Bir Cumhurbaşkanı’nın kendi yurttaşlarını "Beyaz Türkler" ve "İnançlı müslümanlar" olarak ayırması, ötekileştirmesi ve "şımarık zenginler" olarak hedef haline getirmesi Erdoğan’ın konu sandık olunca sınır tanımayacağının açık bir göstergesi.

Burada yüksek enflasyon-düşük ücret sarmalında kıvranan kesimlere öfkelerini yöneltecekleri bir hedef de göstermiş oluyor. Bu dilin kullanılmaya devam edilmesi, seçim ortamında çıkacak bir en küçük kıvılcımda "Beyaz Türklerin" öfke ve şiddetin hedefi haline gelmesi riskini de içinde taşıyor.

AKP binaları önünde patlamadan bulunan bomba seçenekleri, seçim ortamında neler yaşayabileceğimizin işaret fişeği. 7 Haziran seçimlerinden sonra yaşananlar, Kürtlerin uğradığı şiddet karşısında susanları çok parlak günler beklemediğini açıkça ortaya koyuyor.

Ankara’da, İstanbul’da polisin zımmi izniyle Suriyelilere yönelen şiddet, bu dilin ne gibi sonuçlara yol açabileceğinin işaretini veriyor. Gezi ile özdeşleştirilen, parasını ne yapacağını bilmediği için azgın köpek beslemekle suçlanan bu kesim, yoksullar için şeytanlaştırılıyor. Bu dilin yol açtığı sonuçları Cumhuriyet’in tarihini bilen herkes biliyor.

Muhalefet hala kendisini kandırıyor. Anketlerin, kamuoyu araştırmalarının gazına gelip sandıkta Erdoğan’ı devirebileceği hayali kuruyor. Bu ham bir hayal. Açıkça artan gerilim ortamında parçalı muhalefetin yakın geçmişte olduğu gibi, bir araya gelip ortak bir tavır alması mümkün olmayacak ve atı alan yine Üsküdar’ı geçecektir.
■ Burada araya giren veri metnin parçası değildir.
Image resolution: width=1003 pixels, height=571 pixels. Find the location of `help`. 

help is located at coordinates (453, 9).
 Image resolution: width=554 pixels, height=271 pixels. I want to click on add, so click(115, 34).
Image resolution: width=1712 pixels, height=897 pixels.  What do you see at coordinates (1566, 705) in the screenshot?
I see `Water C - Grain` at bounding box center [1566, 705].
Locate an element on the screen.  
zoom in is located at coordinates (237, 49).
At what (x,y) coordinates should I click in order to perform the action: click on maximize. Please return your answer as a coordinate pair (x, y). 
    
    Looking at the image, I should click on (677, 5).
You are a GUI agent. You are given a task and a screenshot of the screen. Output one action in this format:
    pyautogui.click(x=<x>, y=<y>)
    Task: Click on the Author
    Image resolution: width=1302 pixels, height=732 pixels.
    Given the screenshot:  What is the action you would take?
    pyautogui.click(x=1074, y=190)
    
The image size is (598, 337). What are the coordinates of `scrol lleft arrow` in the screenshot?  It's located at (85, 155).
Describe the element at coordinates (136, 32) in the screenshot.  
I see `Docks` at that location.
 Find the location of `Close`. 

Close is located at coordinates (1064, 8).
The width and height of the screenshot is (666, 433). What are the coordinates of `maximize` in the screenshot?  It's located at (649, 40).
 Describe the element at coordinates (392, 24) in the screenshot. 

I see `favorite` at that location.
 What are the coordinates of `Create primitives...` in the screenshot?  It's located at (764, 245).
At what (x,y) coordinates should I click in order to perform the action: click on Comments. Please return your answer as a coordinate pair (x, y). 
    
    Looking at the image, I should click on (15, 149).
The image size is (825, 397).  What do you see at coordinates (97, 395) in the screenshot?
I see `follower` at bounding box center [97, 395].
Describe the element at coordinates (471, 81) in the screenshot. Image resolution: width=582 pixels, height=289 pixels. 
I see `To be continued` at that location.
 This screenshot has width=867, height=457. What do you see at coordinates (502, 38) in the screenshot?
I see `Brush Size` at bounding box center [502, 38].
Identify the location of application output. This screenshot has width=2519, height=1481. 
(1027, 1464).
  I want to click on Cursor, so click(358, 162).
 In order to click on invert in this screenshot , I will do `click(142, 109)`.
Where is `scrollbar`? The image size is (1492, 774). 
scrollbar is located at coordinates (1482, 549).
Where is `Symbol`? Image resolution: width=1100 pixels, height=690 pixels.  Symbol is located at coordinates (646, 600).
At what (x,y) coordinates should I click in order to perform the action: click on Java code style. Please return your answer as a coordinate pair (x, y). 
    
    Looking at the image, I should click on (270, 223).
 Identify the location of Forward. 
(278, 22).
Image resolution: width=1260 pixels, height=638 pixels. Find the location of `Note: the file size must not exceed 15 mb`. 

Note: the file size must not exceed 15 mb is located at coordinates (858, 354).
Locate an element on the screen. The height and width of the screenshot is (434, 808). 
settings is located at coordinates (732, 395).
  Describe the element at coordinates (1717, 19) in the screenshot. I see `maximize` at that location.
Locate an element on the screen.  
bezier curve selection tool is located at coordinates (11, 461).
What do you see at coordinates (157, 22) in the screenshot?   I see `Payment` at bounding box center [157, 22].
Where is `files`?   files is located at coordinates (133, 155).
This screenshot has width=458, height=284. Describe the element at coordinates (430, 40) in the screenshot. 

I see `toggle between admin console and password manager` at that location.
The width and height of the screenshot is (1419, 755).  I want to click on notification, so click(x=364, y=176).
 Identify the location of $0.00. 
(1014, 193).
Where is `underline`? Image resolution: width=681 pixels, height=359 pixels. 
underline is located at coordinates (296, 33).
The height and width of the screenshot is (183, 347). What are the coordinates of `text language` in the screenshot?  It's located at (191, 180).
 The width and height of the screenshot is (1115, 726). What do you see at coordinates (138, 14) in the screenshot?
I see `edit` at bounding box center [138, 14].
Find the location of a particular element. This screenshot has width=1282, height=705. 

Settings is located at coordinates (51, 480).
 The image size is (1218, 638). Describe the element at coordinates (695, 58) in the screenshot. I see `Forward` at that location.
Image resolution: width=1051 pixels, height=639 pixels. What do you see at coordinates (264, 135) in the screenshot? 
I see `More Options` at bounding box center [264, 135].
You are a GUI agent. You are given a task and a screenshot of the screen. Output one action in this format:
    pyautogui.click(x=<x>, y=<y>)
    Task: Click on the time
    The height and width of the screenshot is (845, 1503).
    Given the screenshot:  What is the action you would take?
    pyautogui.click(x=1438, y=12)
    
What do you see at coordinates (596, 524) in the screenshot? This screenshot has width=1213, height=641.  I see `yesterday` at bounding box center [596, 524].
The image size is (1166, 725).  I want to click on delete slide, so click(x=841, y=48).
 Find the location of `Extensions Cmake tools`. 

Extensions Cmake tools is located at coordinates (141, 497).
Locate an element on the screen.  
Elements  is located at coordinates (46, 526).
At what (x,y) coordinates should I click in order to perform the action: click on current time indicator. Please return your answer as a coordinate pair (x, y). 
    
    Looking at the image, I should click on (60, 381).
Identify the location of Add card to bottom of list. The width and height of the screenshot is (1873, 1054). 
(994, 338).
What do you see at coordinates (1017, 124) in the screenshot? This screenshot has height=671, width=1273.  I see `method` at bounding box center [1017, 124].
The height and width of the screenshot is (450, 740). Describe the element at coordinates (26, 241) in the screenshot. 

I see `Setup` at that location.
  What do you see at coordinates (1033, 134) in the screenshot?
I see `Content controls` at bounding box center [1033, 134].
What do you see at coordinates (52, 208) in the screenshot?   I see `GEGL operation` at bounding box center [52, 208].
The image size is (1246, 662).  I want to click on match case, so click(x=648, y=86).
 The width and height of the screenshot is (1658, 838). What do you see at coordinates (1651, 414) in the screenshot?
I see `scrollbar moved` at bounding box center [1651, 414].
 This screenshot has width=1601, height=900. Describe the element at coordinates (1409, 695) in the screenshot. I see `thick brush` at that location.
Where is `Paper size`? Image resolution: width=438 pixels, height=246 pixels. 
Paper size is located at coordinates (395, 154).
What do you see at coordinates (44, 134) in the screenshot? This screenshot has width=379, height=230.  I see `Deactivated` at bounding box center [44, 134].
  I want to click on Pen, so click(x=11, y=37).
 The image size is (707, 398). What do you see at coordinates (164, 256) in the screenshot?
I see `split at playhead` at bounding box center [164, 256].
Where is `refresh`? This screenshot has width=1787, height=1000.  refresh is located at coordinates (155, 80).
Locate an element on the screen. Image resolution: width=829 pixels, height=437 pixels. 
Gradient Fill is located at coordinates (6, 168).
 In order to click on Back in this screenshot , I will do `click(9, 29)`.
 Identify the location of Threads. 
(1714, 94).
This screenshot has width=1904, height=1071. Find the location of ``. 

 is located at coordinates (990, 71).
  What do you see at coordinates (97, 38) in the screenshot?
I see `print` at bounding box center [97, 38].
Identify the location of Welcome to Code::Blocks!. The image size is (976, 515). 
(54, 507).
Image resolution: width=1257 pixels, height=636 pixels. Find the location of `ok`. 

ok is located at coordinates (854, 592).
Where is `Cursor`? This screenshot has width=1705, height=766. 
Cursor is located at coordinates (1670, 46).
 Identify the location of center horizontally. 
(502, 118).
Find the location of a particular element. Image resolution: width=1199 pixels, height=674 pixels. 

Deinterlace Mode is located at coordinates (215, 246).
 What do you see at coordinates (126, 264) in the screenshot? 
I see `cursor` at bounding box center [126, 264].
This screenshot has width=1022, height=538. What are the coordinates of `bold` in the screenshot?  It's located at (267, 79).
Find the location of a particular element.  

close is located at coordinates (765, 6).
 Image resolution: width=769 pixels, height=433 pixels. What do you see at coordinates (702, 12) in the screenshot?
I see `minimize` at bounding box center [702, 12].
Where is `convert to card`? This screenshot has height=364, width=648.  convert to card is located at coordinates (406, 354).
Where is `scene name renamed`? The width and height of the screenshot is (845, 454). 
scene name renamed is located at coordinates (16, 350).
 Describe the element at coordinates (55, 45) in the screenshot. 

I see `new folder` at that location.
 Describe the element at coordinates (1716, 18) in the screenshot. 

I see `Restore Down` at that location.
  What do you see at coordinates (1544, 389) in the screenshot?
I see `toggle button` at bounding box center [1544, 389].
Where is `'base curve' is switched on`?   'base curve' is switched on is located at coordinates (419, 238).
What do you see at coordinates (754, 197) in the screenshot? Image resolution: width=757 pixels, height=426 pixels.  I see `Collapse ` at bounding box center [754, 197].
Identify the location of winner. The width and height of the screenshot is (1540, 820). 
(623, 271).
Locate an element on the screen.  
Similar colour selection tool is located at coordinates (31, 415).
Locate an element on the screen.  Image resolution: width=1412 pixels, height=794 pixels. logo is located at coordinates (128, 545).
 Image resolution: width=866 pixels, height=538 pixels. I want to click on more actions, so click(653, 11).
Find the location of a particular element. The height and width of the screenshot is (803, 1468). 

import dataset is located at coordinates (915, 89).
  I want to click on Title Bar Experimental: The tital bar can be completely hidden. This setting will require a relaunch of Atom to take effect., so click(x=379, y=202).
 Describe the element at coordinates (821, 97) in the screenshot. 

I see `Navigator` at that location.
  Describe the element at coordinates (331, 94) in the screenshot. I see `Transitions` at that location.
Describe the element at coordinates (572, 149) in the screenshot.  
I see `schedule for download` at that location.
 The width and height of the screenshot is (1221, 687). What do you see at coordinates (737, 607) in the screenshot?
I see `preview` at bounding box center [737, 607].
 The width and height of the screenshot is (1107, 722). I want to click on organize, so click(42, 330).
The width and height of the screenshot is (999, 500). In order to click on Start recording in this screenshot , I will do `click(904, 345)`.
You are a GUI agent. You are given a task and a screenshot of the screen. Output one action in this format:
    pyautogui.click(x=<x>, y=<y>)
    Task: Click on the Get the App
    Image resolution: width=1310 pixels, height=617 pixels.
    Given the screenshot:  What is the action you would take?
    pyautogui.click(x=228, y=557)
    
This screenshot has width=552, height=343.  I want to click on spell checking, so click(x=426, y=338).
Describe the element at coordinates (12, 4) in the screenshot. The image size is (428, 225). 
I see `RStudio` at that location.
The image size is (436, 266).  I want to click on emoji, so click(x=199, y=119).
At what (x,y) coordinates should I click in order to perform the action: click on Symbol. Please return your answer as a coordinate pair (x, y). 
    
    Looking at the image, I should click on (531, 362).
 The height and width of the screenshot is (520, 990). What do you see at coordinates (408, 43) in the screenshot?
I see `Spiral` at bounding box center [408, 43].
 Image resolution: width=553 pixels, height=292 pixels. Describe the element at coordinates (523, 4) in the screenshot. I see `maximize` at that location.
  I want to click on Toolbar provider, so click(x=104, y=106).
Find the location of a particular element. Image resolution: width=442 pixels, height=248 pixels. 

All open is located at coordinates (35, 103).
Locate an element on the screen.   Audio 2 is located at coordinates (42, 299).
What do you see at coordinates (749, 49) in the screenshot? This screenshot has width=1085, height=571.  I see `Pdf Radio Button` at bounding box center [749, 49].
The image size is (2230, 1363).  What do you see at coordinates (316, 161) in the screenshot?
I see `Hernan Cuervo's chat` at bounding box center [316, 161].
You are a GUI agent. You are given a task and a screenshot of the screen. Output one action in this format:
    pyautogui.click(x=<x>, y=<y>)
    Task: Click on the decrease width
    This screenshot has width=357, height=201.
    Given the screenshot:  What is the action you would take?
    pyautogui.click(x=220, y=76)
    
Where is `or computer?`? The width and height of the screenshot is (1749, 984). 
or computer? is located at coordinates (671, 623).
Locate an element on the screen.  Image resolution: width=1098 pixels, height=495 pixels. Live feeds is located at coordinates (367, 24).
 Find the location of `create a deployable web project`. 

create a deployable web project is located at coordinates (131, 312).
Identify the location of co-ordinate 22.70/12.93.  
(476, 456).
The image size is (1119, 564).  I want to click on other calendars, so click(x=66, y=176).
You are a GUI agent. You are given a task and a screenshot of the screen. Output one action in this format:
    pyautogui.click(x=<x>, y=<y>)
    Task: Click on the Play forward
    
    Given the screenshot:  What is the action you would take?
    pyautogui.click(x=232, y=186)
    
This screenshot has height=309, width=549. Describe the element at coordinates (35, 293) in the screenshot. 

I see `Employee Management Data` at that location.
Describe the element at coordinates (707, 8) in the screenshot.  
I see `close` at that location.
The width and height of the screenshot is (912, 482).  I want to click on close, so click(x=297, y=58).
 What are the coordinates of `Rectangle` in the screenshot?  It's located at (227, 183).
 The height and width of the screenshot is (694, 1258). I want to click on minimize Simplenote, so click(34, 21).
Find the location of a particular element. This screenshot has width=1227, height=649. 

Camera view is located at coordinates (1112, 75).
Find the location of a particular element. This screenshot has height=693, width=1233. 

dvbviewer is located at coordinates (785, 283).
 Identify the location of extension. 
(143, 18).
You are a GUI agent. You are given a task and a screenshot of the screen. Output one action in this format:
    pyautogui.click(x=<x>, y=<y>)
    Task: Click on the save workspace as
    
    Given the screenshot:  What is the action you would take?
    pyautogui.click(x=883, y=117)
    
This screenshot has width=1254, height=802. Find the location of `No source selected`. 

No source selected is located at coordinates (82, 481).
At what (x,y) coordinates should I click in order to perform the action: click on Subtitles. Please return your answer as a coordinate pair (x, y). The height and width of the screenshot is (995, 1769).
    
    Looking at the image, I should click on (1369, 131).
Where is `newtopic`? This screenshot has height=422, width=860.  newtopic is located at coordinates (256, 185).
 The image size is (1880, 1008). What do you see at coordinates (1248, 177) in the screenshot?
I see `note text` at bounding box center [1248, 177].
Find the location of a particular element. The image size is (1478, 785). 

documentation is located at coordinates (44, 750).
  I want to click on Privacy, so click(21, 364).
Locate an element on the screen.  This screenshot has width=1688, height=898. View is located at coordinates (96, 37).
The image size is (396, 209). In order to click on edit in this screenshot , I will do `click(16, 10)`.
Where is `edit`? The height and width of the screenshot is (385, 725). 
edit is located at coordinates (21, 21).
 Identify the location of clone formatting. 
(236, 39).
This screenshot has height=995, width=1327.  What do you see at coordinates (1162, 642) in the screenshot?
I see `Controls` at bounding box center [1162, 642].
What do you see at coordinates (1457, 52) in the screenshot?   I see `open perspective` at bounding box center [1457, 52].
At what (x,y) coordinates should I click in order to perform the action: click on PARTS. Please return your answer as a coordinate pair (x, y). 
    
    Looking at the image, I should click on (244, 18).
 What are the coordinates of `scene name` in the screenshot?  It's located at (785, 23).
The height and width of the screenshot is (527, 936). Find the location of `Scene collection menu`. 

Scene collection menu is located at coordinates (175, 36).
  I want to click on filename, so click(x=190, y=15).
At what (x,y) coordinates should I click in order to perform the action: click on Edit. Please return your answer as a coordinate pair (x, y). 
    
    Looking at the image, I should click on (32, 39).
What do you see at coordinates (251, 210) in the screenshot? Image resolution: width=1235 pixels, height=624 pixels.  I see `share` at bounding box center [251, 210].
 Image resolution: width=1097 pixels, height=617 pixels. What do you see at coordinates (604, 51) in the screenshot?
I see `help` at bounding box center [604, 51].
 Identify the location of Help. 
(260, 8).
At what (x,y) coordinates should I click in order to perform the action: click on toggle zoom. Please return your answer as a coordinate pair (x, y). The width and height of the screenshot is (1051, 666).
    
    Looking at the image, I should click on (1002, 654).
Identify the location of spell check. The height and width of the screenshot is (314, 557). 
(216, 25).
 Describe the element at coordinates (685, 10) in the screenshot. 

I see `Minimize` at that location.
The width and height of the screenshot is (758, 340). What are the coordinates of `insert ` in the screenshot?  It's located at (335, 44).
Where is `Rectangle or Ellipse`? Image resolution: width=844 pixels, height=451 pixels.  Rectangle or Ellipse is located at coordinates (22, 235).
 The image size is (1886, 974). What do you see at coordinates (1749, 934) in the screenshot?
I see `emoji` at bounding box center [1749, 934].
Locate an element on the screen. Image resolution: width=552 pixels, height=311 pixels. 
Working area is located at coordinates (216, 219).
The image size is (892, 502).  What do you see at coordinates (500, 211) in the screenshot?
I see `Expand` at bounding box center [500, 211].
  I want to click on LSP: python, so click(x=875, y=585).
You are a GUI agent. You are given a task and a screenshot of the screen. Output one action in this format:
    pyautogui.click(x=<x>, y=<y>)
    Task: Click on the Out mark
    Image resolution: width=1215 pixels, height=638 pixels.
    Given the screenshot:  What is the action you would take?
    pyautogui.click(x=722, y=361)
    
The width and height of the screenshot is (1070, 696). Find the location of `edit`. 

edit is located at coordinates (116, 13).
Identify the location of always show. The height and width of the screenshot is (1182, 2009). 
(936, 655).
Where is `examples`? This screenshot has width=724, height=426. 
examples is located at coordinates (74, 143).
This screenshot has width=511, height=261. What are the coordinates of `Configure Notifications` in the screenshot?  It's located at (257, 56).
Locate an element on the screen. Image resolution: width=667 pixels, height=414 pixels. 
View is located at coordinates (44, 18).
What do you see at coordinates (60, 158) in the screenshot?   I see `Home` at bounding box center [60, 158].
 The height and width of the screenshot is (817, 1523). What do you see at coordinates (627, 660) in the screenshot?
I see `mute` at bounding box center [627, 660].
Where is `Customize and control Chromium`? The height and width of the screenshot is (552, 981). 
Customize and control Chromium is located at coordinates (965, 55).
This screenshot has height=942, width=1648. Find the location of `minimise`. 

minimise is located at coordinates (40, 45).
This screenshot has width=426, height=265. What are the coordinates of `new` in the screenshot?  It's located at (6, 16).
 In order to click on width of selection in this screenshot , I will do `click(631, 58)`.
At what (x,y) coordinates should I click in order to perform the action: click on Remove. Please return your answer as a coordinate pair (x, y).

Türkiye, Kürt takıntısından bir an önce kurtulmalı ve demokratik-laik bir hukuk devleti ilkeleri etrafında birleşmelidir. Ekonomide yaşanan yıkım ve yağma, giderek sertleşen bölücü ve ayrıştırıcı dil, seçim ortamı için hiç de iyi sinyaller vermiyor.

Bunca yaşanandan sonra bu gerçeğin görülmemesi ise insanı gerçekten endişelendiriyor. Tablo açık, 7 Haziran’da ne yaşadıysak sandık ortaya geldiğinde yine yaşayacağız. Bu gün gibi aşikar. Kürtlere yönelik şiddet, Beyaz Türkleri de hedef aldığında muhalefetin kumdan kule gibi yıkılması işten bile değil.

Türkiye’den uzakta olmamız sağlıklı yorum yapmayı zorlaştırıyor olabilir ama 20 yıldır tanıdığım Erdoğan’ın nasıl bir seçim ortamı yaratmaya çalıştığını görebiliyorum. Polise, yargıya, MİT’e, sokaklara hakim Erdoğan insanları oy sandığına gitmekten caydıracak, sindirecek bir ortam yaratabilir.

Başkalarının yaşadıkları sıkıntılara, çektikleri acılara burun kıvıran, görmezden gelen seküler kesimi çok parlak günlerin beklemediği ortada. Muhalefet açık ve net olmalı: çerçevesi çizilmiş demokratik, laik, hukuk devleti etrafında ötekileştirmeden, dışlamadan birleşmesi. 

Bu, açık ve yakın bir tehlike. Erdoğan’ı Erdoğan’ın dilini içselleştirerek, sahiplenerek yenemezsiniz. Yeni bir dil lazım. Yaraları sarıcı, birleştirici ve geleceğe güven verici. Yoksa Türkiye bedel ödemeye devam edecek.